显然我在这里作弊是因为我使用Python内置函数来计算笛卡尔幂。但是,如果您转到itertools.product的文档,您将看到我在上面编写的算法的Python实现。
#1
3
You just need to iterate over the Cartesian power of the set {-1, 0, 1} to N to form the indices relative to the current one, being careful to discard the all-zeros combination (which would correspond to the current element):
您只需要将集合{-1,0,1}的笛卡尔幂迭代到N以形成相对于当前值的索引,小心丢弃全零组合(这将对应于当前元素) :
algorithm neighbors(N : positive integer,
index : N-tuple of integers)
neighbors_list := empty list
for relative_index in cartesian_power({-1, 0, 1}, N) do
if not (relative_index is all zeros then)
new_index := [index[i] + relative_index[i] for i in 1..N]
neighbors_list := append(neighbors_list, new_index)
end
loop
return neighbors_list
Note that this can be lazily evaluated when possible and necessary. The Cartesian power can as well be implemented in a non-recursive manner:
请注意,在可能和必要时可以对此进行延迟评估。笛卡尔幂也可以以非递归方式实现:
algorithm cartesian_power(s : set, N : positive integer)
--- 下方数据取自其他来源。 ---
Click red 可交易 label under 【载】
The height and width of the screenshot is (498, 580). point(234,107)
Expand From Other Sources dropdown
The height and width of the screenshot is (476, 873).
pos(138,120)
result := list(empty list)
repeat N times
result_step= empty list
for res in result do
for elem in s do
new_res := append(res, s)
result_step := append(result_step, new_res)
loop
loop
result := result_step
loop
return result
You could also lazy-evaluate this algorithm, although it's a bit more complicated because you would have to generate the elements created in the last iteration of the outermost loop.
你也可以懒惰地评估这个算法,虽然它有点复杂,因为你必须生成在最外层循环的最后一次迭代中创建的元素。
These algorithms do not take into account things like index bounds or other constraints, so you may need to add additional logic depending on the case, but the core idea is the same.
这些算法没有考虑索引边界或其他约束之类的内容,因此您可能需要根据具体情况添加其他逻辑,但核心思想是相同的。
Here is an example implementation as a Python generator:
以下是Python生成器的示例实现:
from itertools import product
def neighbors(index):
N = len(index)
for relative_index in product((-1, 0, 1), repeat=N):
if not all(i == 0 for i in relative_index):
yield tuple(i + i_rel for i, i_rel in zip(index, relative_index))
print(list(neighbors((1, 2)))
>>> [(0, 1), (0, 2), (0, 3), (1, 1), (1, 3), (2, 1), (2, 2), (2, 3)]
print(list(neighbors((1, 2, 3)))
>>> [(0, 1, 2),
(0, 1, 3),
(0, 1, 4),
(0, 2, 2),
(0, 2, 3),
(0, 2, 4),
(0, 3, 2),
(0, 3, 3),
(0, 3, 4),
(1, 1, 2),
(1, 1, 3),
(1, 1, 4),
(1, 2, 2),
(1, 2, 4),
(1, 3, 2),
(1, 3, 3),
(1, 3, 4),
(2, 1, 2),
(2, 1, 3),
(2, 1, 4),
(2, 2, 2),
(2, 2, 3),
(2, 2, 4),
(2, 3, 2),
(2, 3, 3),
(2, 3, 4)]
Obviously I am cheating here because I am using a Python builtin function to compute the Cartesian power. However, if you go to the documentation of itertools.product you will see a Python implementation of the algorithm I wrote above.
显然我在这里作弊是因为我使用Python内置函数来计算笛卡尔幂。但是,如果您转到itertools.product的文档,您将看到我在上面编写的算法的Python实现。